As final exam season starts, many University of Wisconsin-Madison students are increasingly turning to a new kind of study partner — one that never sleeps, charges hourly rates or judges a panicked 2 a.m. homework question.
Artificial Intelligence tools like ChatGPT have become embedded in student life with 86% of students using AI in their studies, according to a study by the Digital Education Council, marking a rapid cultural shift in how students prepare for exams and complete coursework.
For many students, AI is not replacing studying — it is reorganizing it. “I use it as a tool to summarize slides as well as just get big ideas to review for lectures, projects or tests,” UW-Madison sophomore Tommy Yothsackda told The Daily Cardinal.
AI’s tutoring appeal is obvious: it’s free or low-cost, available on demand and increasingly personalized.
But some students say AI isn’t as helpful as they would hope. “I use it when I want an outline or just checking grammar, but I never let AI do the work for me. I don’t think that’s fair,” freshman Adrianna Canino told the Cardinal.
James Murphy, a Political Science teaching assistant and graduate of the La Follette School of Public Affairs said he has seen student exams with typical “ChatGPT trends,” but feels confirming his suspicions with AI checking software would be too inefficient.
Even with AI readily available, some students prefer the hands-on aspect of tutoring.
“I think that with human connection and interaction, it was easier to understand the concepts because I was saying them out loud and having more of a conversation rather than just being lectured at,” sophomore Clementine Harris said.
That distinction — conversation vs. explanation — is central to how tutoring services are adapting.

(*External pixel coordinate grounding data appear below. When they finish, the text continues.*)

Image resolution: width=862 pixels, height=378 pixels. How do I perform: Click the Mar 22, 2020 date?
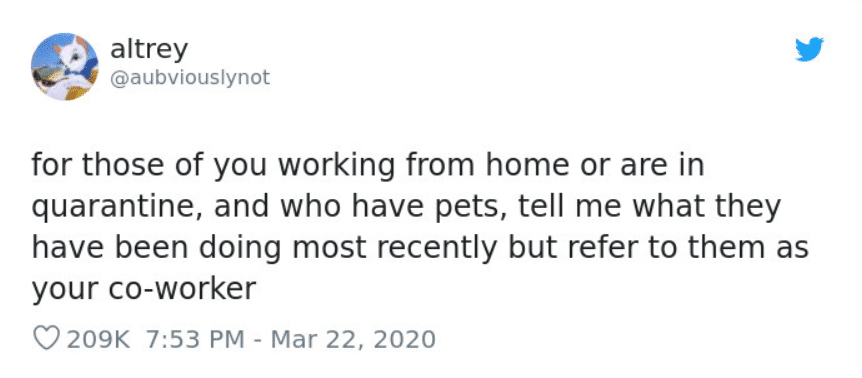pos(353,339)
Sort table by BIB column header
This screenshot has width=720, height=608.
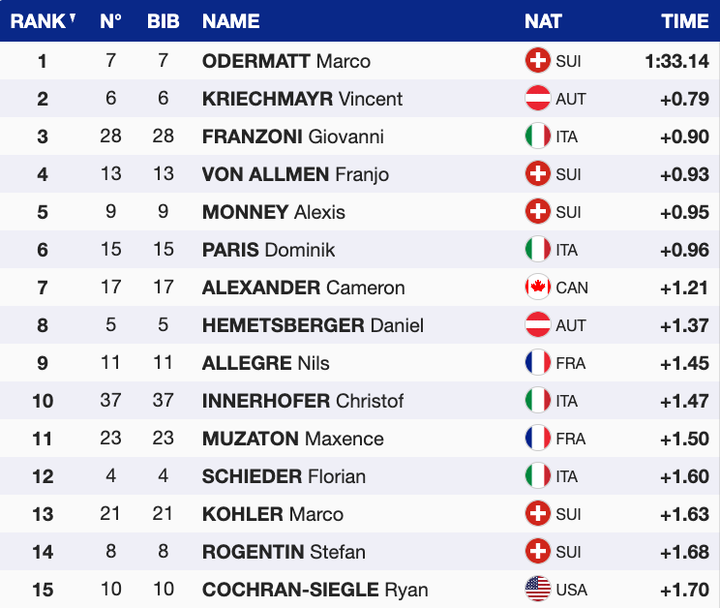pos(163,20)
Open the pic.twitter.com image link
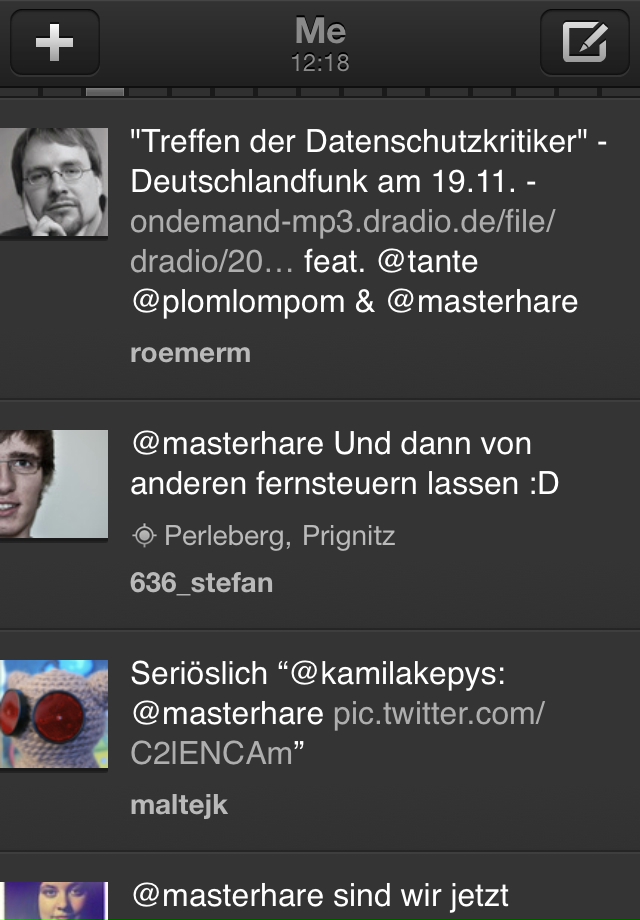Screen dimensions: 640x920 point(438,714)
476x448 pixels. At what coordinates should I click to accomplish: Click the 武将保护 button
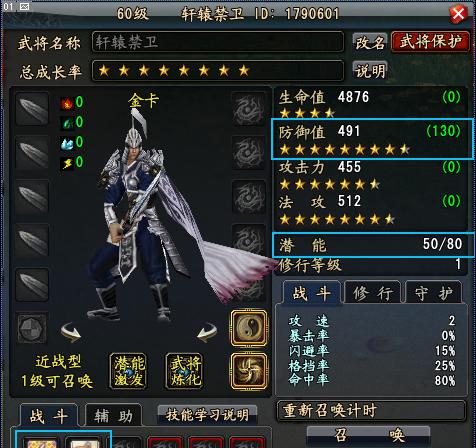[430, 42]

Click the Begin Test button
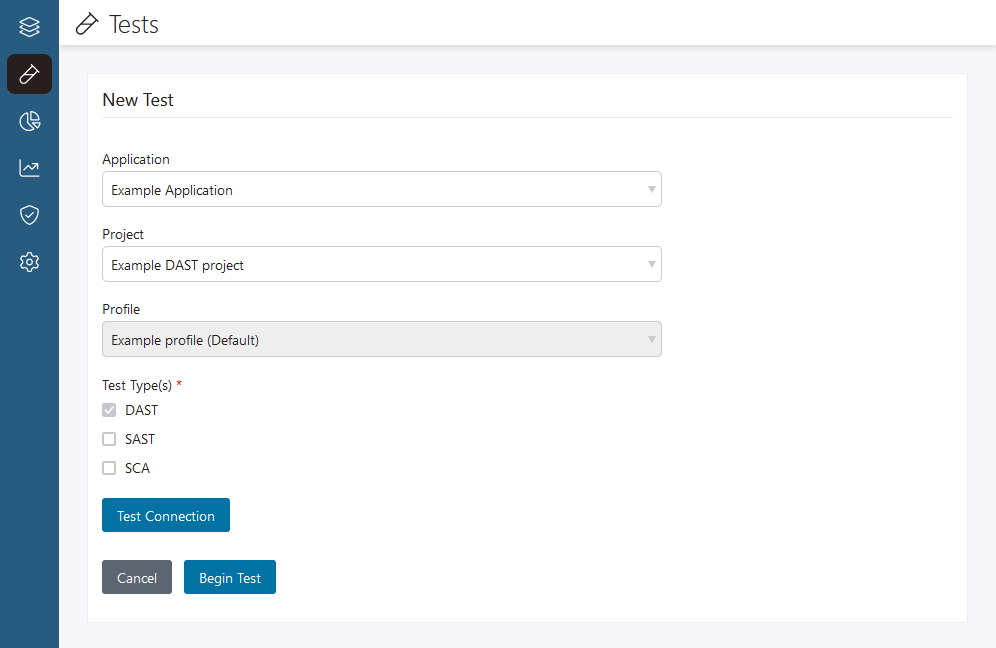tap(229, 578)
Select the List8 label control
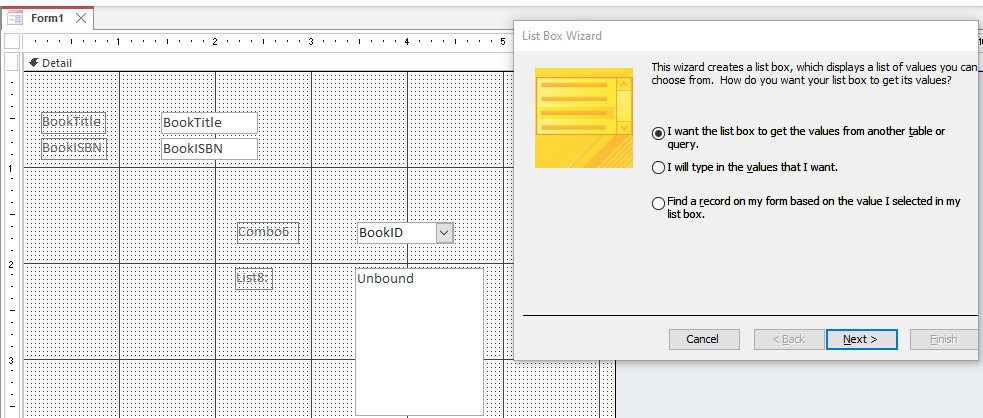 254,278
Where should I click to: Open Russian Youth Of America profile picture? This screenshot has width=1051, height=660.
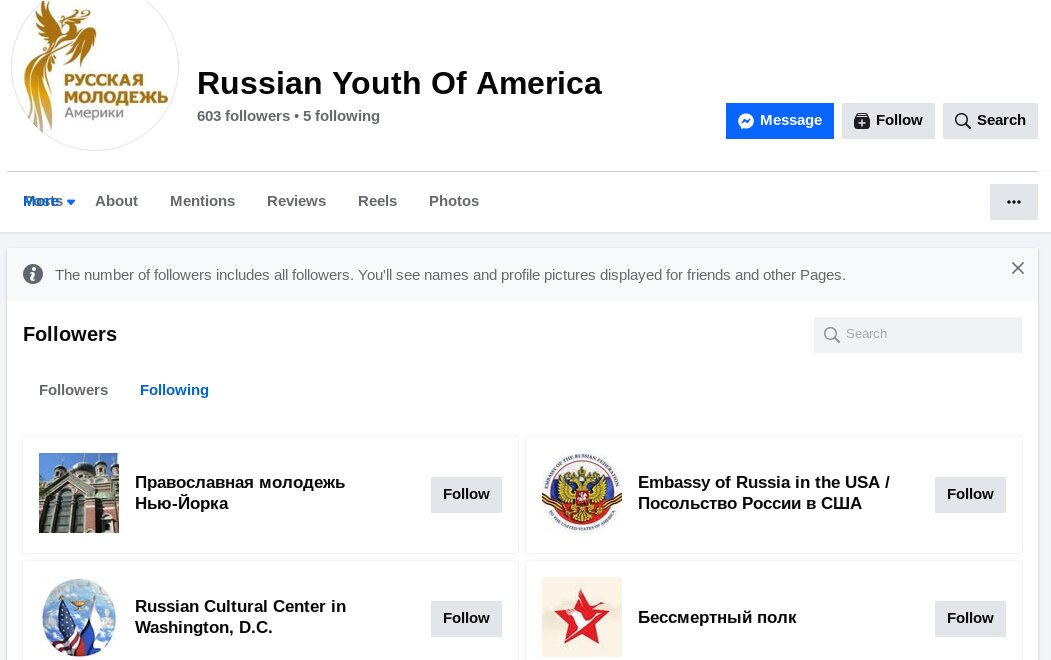(x=95, y=68)
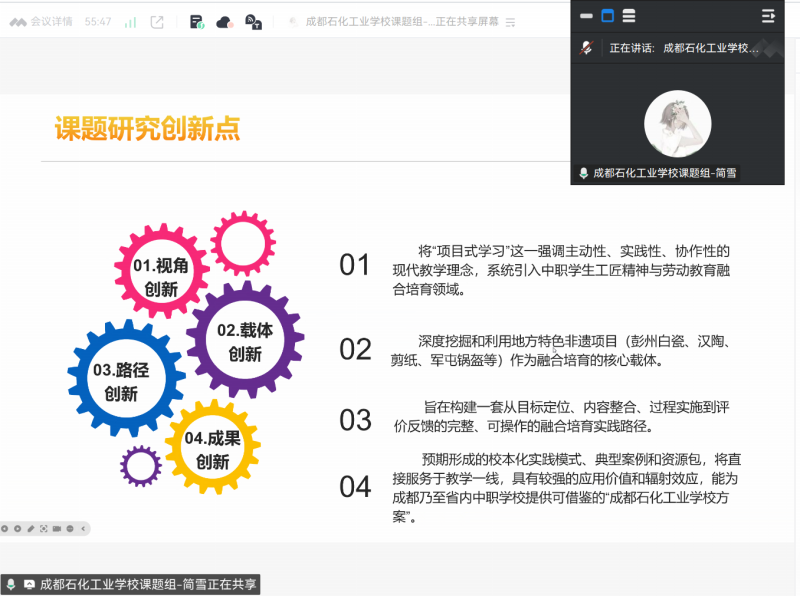The height and width of the screenshot is (596, 800).
Task: Click the screenshot capture tool icon
Action: click(x=43, y=528)
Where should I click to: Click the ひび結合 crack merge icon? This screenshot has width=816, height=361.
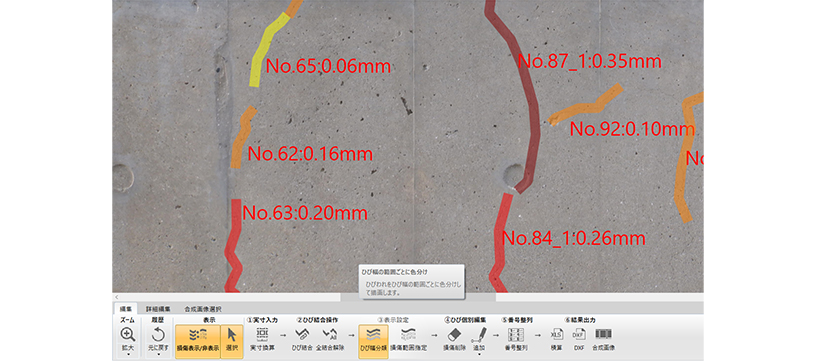pyautogui.click(x=302, y=334)
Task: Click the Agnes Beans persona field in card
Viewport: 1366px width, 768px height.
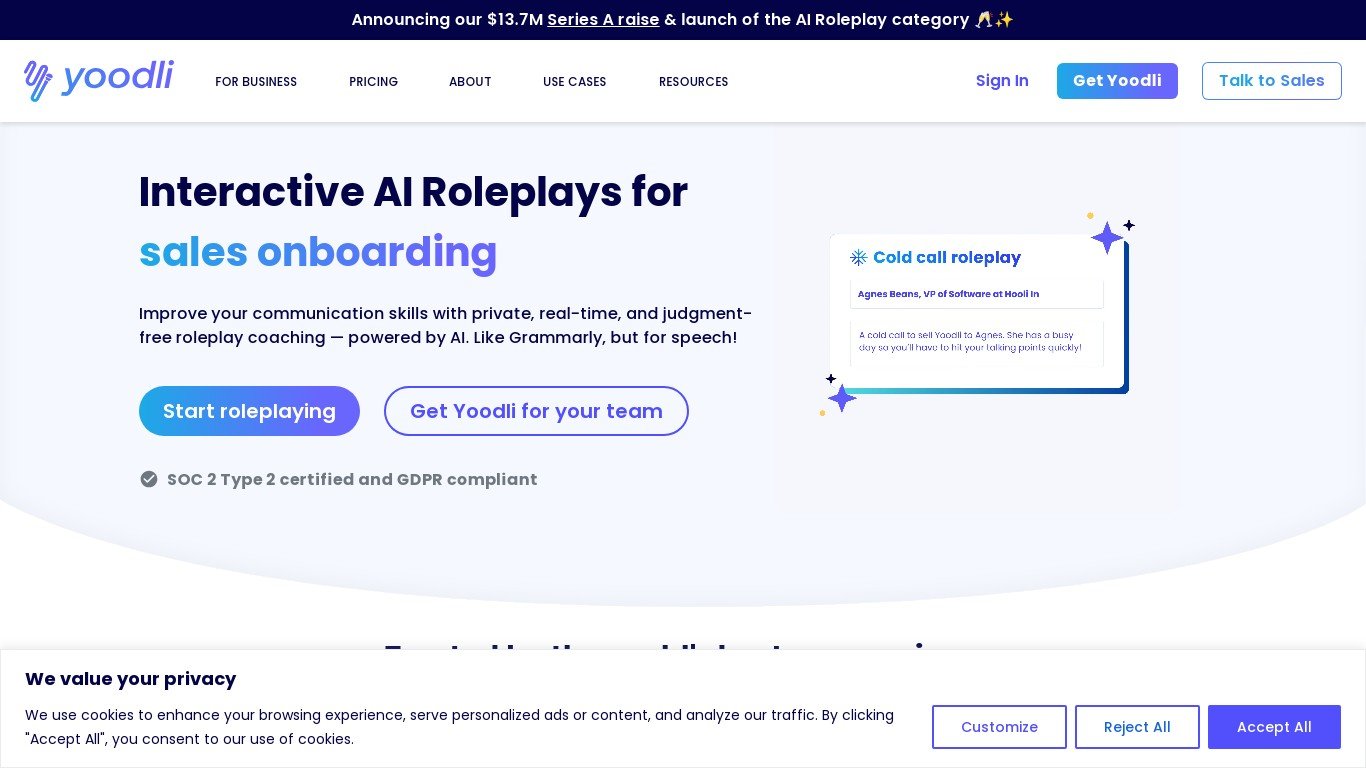Action: click(976, 294)
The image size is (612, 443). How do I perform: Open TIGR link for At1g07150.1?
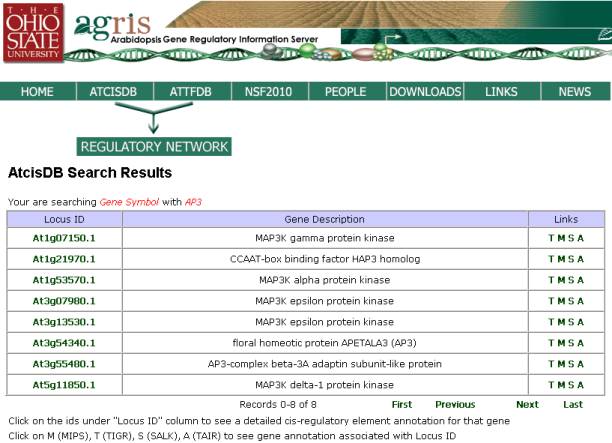550,238
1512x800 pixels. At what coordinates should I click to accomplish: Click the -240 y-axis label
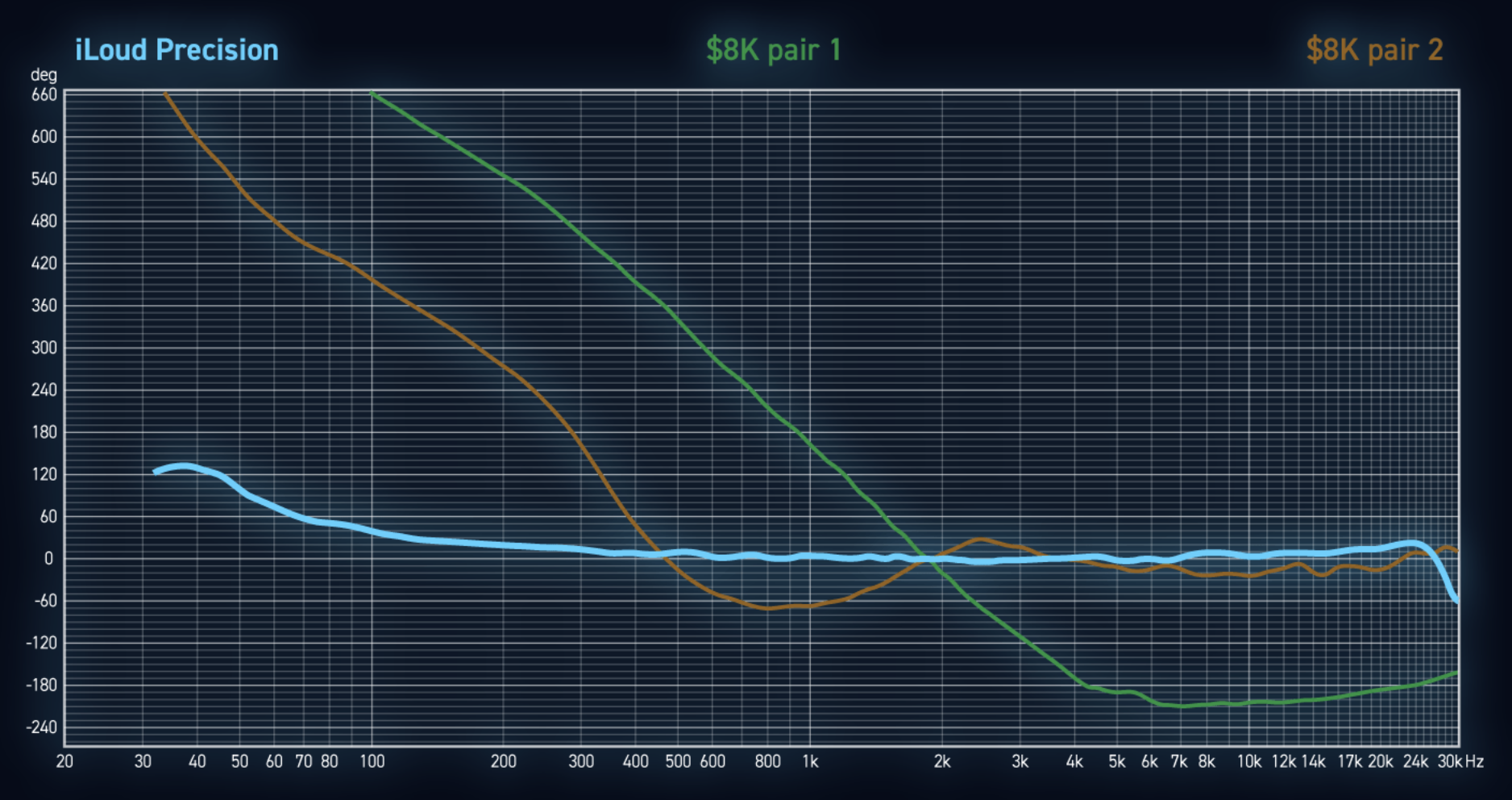click(x=42, y=727)
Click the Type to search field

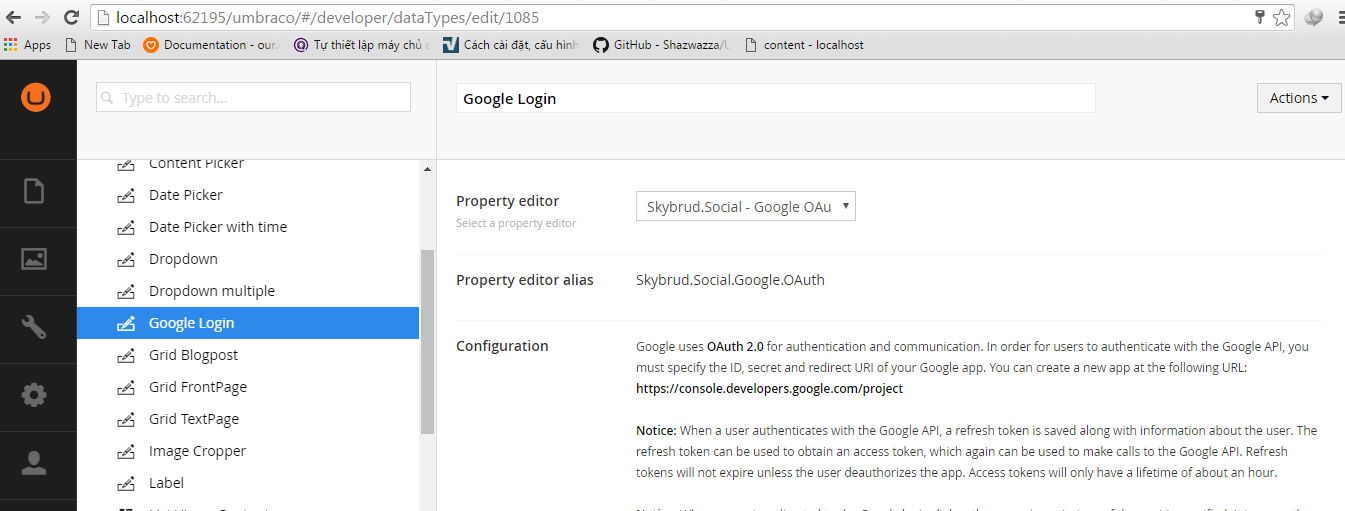point(253,98)
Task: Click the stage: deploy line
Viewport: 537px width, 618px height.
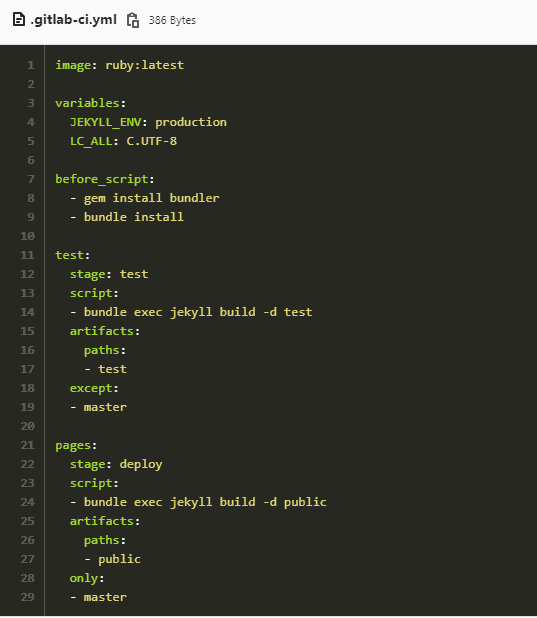Action: click(x=116, y=465)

Tutoring By A College Professor (TutoringProf), a multi-collegiate matching program that has paired over 8,000 college students with expert instructors, said its business has only expanded since AI became mainstream.
“Our business is growing exponentially each and every month since ChatGPT was launched,” Libby Marx, TutoringProf’s director of operations, told the Cardinal.
Marx said tutors are not competing with AI; instead, they are using it as a tool within sessions.
“It's really not about the tool itself. The tool is great,” Marx said. “It's about how students are using it, and our tutors integrate AI in ways that are actually effective.”
Marx also emphasized the limitations of AI when it comes to high-level understanding.
“AI can give information, but to become an expert yourself, you need knowledge and instruction from someone who has been in your shoes,” she said.
The National Center for Education Statistics reported in 2024 that students who receive high-dosage, consistent human tutoring see the largest academic gains of any intervention. Meanwhile, another report found AI tutoring works best when paired with human support, not when used alone.
Murphy and Marx agree that the future of tutoring will be a partnership, not a battle, between AI and humans.
Murphy said due to the nature of AI’s rapid development, “if you’re not using AI, you’re falling behind… A lot of it [education] is going to go to an online type of learning, so you need to know how to work it and how to use it.”